Gordon Brown waded into the row over MPs' expenses yesterday by asking the chairman of the committee on standards in public life to hold an urgent inquiry.

The prime minister also tried to wrongfoot the Tories by saying that Sir Christopher Kelly, the standards committee chairman, should at the same time examine the issue of MPs' outside interests, including paid jobs outside parliament. Many Tory frontbenchers hold second jobs. Brown said in his letter such jobs should be included in the inquiry since it was necessary to look at the full picture.

Kelly responded by announcing an inquiry into MPs' expenses, only months after he had decided not to do so on the advice of the leader of the house, Harriet Harman.

The Tories dismissed Brown's intervention as "a typical trick" designed to hide his government's refusal to act earlier. Conservative chairman Eric Pickles said: "This is a case of too little too late from a prime minister who failed to ask the right questions about the activities of his own employment minister."

Brown and Kelly acted in the wake over the news that the employment minister, Tony McNulty, had been claiming expenses for a second home in his constituency owned by his parents, and even though he lived in Hammersmith, a few miles from his Harrow constituency,

McNulty admitted his claim had been anomalous, but had not broken any parliamentary rules.

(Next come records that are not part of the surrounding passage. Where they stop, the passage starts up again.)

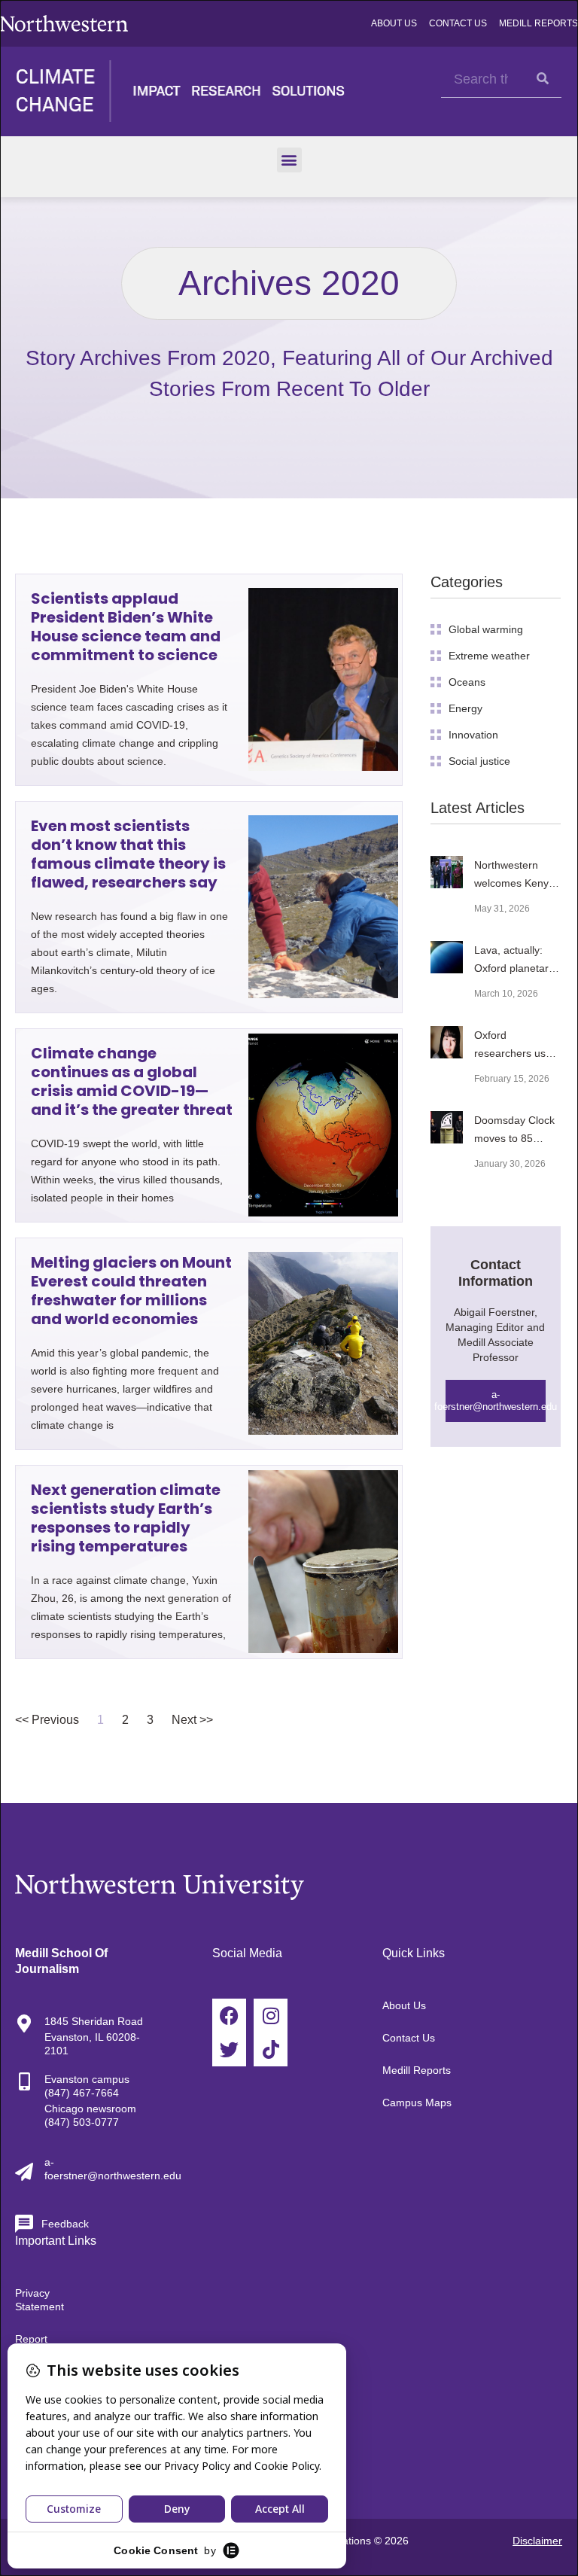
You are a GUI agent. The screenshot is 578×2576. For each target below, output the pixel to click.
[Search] (542, 78)
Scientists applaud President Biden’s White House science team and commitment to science (126, 626)
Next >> (192, 1719)
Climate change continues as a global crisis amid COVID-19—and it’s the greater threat (132, 1081)
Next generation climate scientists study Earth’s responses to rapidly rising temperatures (126, 1518)
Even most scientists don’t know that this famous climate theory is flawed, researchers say (128, 854)
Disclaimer (537, 2541)
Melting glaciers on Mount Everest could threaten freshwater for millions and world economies (131, 1290)
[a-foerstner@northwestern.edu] (24, 2172)
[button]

Kelly's inquiry is likely to look into whether MPs should be paid more in return for losing access to second home allowances. It is not clear when the inquiry will take place, but it could represent an uncomfortable backdrop for Labour ahead of a general election next year.

McNulty came under further pressure last night over his claim for £60,000 in expenses when a Tory MP made an official complaint. Greg Hands, the MP for Hammersmith and Fulham, lodged the case with John Lyon, the parliamentary standards commissioner, saying McNulty was in breach of rules since he did not appear to have stayed overnight regularly in the property in his Harrow constituency.

The Labour MP, who has lived in Hammersmith since 2001, stopped claiming "second home" expenses for the Harrow home in January and said at the weekend that he had "always felt some discomfort in claiming the money".

Details of his claims reopened the issue of whether MPs within commuting distances of Westminster ought to claim the allowances at all. Yesterday, Sir Alistair Graham, the standards committee's former chairman, floated the idea that McNulty should consider repaying the money and said the minister had "questions to answer about the affair".

McNulty stopped claiming expenses for the Harrow home the same month that Jacqui Smith, the home secretary, came under fire for claiming £116,000 to pay the mortgage on her constituency family home while claiming her main home was a room in her sister's London house. McNulty insists the two events are unconnected.

MPs are allowed to claim the additional costs allowance, worth up to £24,000 a year, to help them with the costs of a second home.